Like getting a really good look at who you once were, with the perspective of time and registering: "Oh. Here is a gauge." Stand back, stand back. Maybe because in 1992 I was reading her words from the middle of my room in Wyoming and going "She is the only person who understands." I was like, "IF IT WEREN'T FOR YOU I WOULDNT KNOW ABOUT LOS BROS HERNANDEZ. I WOULDN'T KNOW I COULD MAKE A FANZINE." My cultural options were SO limited (to Herb Alpert and Esther Hobart Morris, basically) and Christina Kelly's "What Now" section was the world unfolding to me. In a very subtle way, it helped me to know I had options.
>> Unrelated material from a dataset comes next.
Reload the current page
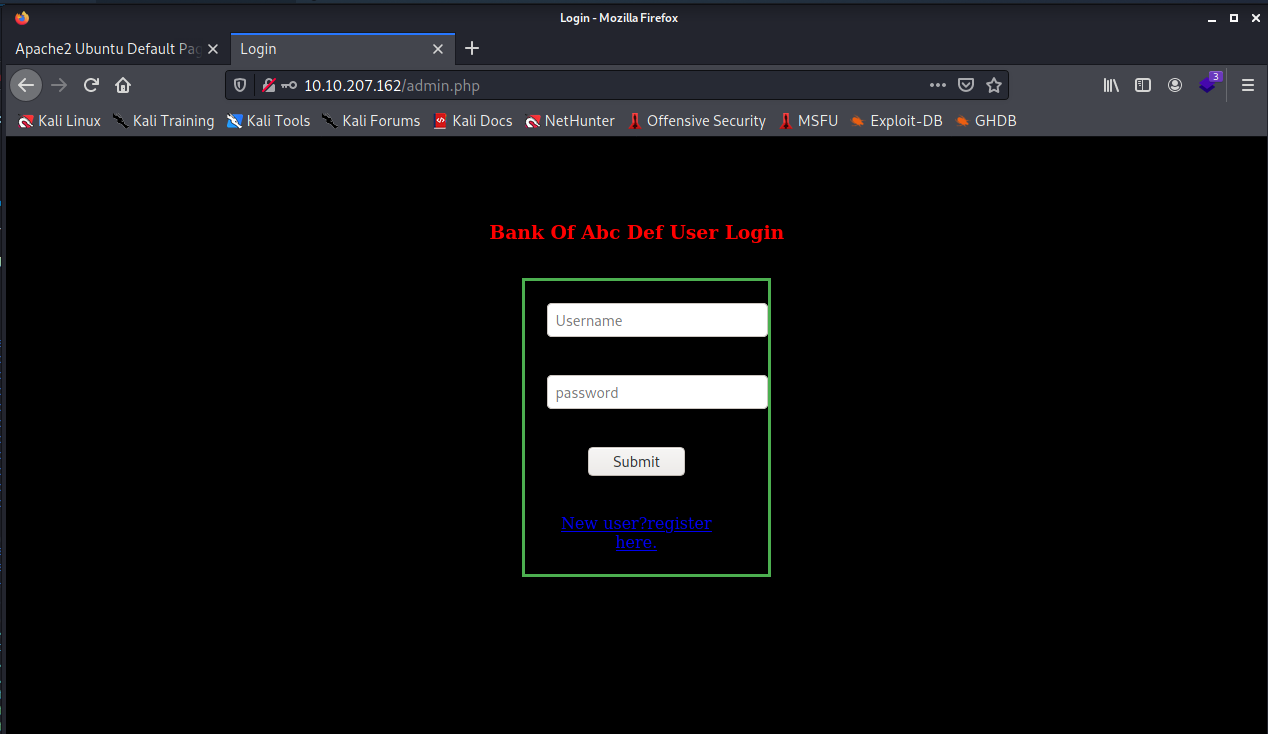click(x=91, y=85)
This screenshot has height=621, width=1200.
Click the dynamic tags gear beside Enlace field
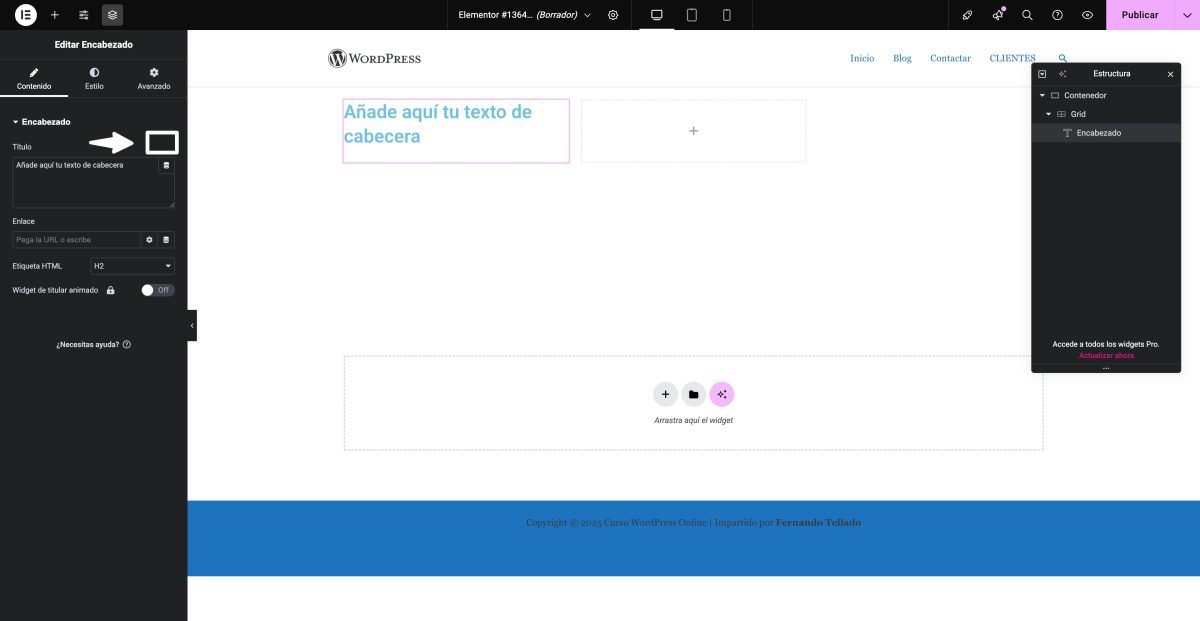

(DISCOVER HOW COMMON THE ABOVE ANECDOTE IS (i believe that is called "cultural impact") AMONG A CERTAIN STRATA OF FEMALES IN THE BOOK "How Sassy Changed My Life" by authors Marisa Meltzer and Kara Jesella.)

ANYWAY. I have not yet read the final version of the book, but I know that Kara and Marisa are true about their love for Sassy magazine, they are feminists, they are both excellent journalists, and I can't wait to get to it. You should buy it now if you have any interest at all in:

MAGAZINES
JOURNALISM
THE '90S
FEMINISM
GOSSIP
INTRA-OFFICE POLITICS
IAN SVENONIOUS' HAIRLINE (SEE "THE '90S")

ummm... what else? SPIKE JONZE? check. TRIBE CALLED QUEST? check. CHLOE SEVIGNY'S FIRST INTERNSHIP? check. LEARNING HOW TO MAKE A CUTE DRESS OUT OF A PILLOWCASE? say word.

RIP Left Eye.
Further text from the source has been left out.